Oblivion Pavilion
Roslyn Oxley9
******
By Adam Jasper

Delicate words drom strong creative minds
Imagine you wandered into Luna Park after hours. Maybe there's just been a fire, and most of the rides are out of order. There's a carny there, near the ticket booth for the roller-coaster. He's toothless and something for parents to steer kids away from, but he offers to buy you an ice-cream if you'll take it behind the ghost train and feel it rubbed up under your netball skirt. That's what going to Oblivion Pavilion is like.
Oblivion Pavilion is the new show at Roslyn Oxley curated by Amanda Rowell, drawing on the cream of the young Sydney art scene (it showed previously at Gertrude Street Gallery in Melbourne). It plays on the way that installation art has become a sort of Theme Park for grown ups, in which the middle classes cavort under conditions of sensory overload. It's also a giant allegory for the human mind.

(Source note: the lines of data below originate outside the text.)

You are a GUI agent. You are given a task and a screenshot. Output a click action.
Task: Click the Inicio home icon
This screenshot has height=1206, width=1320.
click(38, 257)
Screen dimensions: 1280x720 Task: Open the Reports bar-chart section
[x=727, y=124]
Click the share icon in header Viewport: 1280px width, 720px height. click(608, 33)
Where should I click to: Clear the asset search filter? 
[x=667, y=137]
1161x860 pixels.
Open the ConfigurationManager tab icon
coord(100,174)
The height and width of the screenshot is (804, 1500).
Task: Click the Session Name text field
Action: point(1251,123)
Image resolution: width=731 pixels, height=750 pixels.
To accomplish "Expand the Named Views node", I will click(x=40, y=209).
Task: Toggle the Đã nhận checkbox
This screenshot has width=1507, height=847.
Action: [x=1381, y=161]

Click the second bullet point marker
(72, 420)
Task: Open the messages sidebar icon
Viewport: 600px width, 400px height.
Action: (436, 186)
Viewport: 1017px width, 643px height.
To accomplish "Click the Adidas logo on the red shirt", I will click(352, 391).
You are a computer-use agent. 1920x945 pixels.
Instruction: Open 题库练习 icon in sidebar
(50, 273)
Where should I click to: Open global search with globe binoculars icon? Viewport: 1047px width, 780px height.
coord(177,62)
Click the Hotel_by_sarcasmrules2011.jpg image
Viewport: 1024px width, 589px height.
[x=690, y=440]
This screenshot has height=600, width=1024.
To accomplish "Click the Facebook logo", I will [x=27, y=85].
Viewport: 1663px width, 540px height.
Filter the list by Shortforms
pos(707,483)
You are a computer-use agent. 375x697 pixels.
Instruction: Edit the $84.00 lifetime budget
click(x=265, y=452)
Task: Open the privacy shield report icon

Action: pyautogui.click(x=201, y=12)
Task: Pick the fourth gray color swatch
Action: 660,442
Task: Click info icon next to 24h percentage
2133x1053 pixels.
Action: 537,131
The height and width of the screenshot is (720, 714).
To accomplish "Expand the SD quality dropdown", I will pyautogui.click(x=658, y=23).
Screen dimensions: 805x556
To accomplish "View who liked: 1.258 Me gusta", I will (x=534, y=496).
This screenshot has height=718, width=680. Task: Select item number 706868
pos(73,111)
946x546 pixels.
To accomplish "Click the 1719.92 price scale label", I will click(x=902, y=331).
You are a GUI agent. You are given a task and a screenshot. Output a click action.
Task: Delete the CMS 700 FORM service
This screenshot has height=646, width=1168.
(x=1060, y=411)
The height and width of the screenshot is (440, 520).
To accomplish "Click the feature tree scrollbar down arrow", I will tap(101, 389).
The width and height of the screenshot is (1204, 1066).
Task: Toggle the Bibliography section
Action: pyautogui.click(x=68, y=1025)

In practical terms, that means there's a conveyor belt constantly and senselessly carrying a brick to the top of a track that it noisily rumbles down (that's a sculpture by Marely Dawson). As backdrop, there's a giant panoramic painting by Tim Schultz that sits on the overlap between Surrealist art and Kitsch. The carny reappears in the form of Matthew Hopkins' nasty man made of wood off-cuts. He's waiting for you to join him in the back room, with the ice-creams who have melted into ghouls.
Hopkins also appears in a video installation wearing a grotesque clown mask. He's waving a claw hammer at his own head in desperate comedy, stopping only when the steel hits him. There's a look of discomfort and resent in his eyes each time he repeats the performance, and it's genuinely disturbing to watch. Agatha Gothe-Snape's letter installations combine to spell out "ego" or "enough", depending on how you encounter them. Her work, like all the pieces, cheekily straddles the fence between very, very good and totally cringe-worthy.
The catalogue is a sort of neo-dada peep show designed by the Duke Magazine hustlers Emily Hunt and Raquel Welch, and is available at the entrance. It's more of a trophy than a map, but you're going to get lost anyway.... just for fun.